During a visit to Jamaica last summer I was struck by how much of a game-playing culture it was -- of at least one game, anyway, dominoes. In Kingston, especially, there were thousands of tiny street-side pubs (which usually had a half-dozen stools or so) and almost invariably had a hand-built sturdy dominoes table in front. More often than not there was a game in progress, too.
When Jamaicans play dominoes, it's obligatory to slap the domino down firmly with a loud crack. The sturdy little domino tables are carefully fashioned to help make that sound, with a relatively thin table top well-mounted within the thick frame. The overall effect is similar to a well-built Japanese Go game, albeit with a rustic island feel instead of the painstakingly wood-worked construction used in Japan.

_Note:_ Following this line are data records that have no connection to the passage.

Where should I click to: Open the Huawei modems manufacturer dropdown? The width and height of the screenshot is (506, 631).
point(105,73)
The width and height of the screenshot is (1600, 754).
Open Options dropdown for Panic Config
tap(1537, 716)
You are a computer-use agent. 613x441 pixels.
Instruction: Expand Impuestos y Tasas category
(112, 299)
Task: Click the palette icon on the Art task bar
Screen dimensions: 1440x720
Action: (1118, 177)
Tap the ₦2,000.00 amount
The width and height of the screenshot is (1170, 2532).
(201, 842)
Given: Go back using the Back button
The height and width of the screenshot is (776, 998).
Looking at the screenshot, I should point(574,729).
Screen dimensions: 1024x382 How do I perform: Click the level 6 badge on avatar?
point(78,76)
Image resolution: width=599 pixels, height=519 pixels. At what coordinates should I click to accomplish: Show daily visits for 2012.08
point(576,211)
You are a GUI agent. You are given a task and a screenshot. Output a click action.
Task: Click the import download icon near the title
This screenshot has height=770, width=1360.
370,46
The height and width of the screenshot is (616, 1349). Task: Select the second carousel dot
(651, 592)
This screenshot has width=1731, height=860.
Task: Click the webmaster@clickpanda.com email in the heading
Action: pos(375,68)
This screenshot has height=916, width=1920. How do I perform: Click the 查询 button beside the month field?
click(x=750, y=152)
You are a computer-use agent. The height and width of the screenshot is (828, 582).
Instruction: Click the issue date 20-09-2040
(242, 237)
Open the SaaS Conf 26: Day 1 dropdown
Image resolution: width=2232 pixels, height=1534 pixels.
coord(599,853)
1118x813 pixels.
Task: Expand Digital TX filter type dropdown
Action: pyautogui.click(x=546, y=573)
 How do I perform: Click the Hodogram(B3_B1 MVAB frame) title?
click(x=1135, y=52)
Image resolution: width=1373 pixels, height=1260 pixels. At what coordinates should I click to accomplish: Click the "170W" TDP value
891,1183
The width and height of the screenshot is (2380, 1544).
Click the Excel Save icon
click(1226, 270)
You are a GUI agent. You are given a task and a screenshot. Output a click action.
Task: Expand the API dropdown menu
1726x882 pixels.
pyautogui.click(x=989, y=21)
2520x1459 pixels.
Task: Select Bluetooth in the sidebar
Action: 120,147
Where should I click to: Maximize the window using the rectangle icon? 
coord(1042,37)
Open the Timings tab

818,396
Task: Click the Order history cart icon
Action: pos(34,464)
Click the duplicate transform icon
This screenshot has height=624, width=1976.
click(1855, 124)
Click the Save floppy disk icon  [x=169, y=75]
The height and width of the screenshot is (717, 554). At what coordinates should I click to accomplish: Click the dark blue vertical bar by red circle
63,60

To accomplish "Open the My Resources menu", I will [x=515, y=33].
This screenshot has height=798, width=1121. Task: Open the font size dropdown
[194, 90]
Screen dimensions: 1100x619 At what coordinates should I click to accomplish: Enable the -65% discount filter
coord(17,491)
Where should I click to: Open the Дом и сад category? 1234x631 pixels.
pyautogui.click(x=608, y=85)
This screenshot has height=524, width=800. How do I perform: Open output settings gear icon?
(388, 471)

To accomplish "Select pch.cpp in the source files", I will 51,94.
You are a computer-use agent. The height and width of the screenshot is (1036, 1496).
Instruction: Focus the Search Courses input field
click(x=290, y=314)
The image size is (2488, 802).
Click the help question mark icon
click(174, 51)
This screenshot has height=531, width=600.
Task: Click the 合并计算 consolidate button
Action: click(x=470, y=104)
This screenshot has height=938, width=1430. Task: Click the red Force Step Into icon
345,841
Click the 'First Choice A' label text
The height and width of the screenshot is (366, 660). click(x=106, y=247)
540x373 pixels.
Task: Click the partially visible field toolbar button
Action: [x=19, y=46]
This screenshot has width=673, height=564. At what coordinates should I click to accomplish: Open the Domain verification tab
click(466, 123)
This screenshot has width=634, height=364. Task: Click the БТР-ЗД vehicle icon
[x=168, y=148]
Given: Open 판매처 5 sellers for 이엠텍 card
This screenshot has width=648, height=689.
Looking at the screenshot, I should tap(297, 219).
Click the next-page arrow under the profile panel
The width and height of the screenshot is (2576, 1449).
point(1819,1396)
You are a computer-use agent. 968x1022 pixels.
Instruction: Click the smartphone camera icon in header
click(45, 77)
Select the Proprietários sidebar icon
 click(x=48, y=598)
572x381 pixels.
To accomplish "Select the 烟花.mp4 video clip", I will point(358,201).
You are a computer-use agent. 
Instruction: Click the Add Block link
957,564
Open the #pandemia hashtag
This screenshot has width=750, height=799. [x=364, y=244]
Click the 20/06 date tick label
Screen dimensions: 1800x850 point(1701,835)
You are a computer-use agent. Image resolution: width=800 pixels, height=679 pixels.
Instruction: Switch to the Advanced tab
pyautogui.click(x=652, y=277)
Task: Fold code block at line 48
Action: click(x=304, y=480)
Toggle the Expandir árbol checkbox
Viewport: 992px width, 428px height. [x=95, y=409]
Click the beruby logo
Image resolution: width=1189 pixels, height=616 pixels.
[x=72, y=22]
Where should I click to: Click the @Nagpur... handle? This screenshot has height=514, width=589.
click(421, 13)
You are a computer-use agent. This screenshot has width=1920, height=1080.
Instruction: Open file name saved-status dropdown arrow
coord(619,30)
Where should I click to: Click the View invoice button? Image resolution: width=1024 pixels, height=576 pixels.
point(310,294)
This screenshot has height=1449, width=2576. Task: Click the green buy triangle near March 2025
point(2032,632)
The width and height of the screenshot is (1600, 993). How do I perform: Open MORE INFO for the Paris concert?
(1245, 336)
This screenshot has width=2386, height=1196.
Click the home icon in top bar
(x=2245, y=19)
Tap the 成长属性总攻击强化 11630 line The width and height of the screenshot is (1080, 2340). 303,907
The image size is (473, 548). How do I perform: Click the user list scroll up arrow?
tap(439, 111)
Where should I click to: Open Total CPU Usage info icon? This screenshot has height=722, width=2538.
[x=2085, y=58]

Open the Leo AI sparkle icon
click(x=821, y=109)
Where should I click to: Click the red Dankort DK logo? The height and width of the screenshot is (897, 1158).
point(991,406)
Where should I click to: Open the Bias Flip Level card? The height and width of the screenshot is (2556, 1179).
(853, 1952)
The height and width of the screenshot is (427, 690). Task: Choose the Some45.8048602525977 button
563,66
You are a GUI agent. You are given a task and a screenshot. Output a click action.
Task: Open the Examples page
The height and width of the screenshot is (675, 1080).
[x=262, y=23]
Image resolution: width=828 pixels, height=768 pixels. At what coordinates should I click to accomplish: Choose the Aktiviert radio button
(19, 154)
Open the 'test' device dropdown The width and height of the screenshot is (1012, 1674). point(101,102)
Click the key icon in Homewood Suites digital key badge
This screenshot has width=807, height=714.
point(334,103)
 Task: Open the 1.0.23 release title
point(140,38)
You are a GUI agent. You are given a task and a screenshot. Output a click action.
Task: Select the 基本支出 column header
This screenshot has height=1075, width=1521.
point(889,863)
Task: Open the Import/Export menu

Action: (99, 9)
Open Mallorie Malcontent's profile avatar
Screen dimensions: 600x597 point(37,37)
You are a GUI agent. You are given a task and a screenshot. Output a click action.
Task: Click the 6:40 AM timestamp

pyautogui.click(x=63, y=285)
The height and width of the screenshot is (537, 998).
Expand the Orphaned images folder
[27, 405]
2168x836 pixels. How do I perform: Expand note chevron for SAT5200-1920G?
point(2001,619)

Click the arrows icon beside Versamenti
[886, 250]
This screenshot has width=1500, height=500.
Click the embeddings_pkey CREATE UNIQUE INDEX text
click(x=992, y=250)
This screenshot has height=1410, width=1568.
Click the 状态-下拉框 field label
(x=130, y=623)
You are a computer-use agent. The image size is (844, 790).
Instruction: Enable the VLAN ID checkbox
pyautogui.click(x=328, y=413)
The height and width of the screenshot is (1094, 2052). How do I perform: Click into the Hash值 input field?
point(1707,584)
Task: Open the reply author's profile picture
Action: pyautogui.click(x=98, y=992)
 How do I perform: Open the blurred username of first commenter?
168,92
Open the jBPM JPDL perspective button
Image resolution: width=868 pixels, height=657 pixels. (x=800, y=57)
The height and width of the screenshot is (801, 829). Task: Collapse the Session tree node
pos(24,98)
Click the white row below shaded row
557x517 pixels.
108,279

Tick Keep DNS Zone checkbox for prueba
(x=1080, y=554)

In the U.S. dominoes is usually played with a rule that a player without a play must keep drawing from the graveyard until play is possible. In Jamaica the style is is allow a player without a legal play to merely pass.
This style of play probably keeps the games a little closer than the alternative U.S. rule, which can result in someone getting stuck with a big draw out of the graveyard that kills any chance of winning that round.
Dominoes are like standard playing cards in that the term really describes a set of game-playing fools, rather than a distinct game because many games can be played using the same tools. Still, there seems to be a basic "dominoes" that most people understand as being "the game" whereas card games are more distinctly differentiated in popular use into games like poker, bridge, war or solitaire.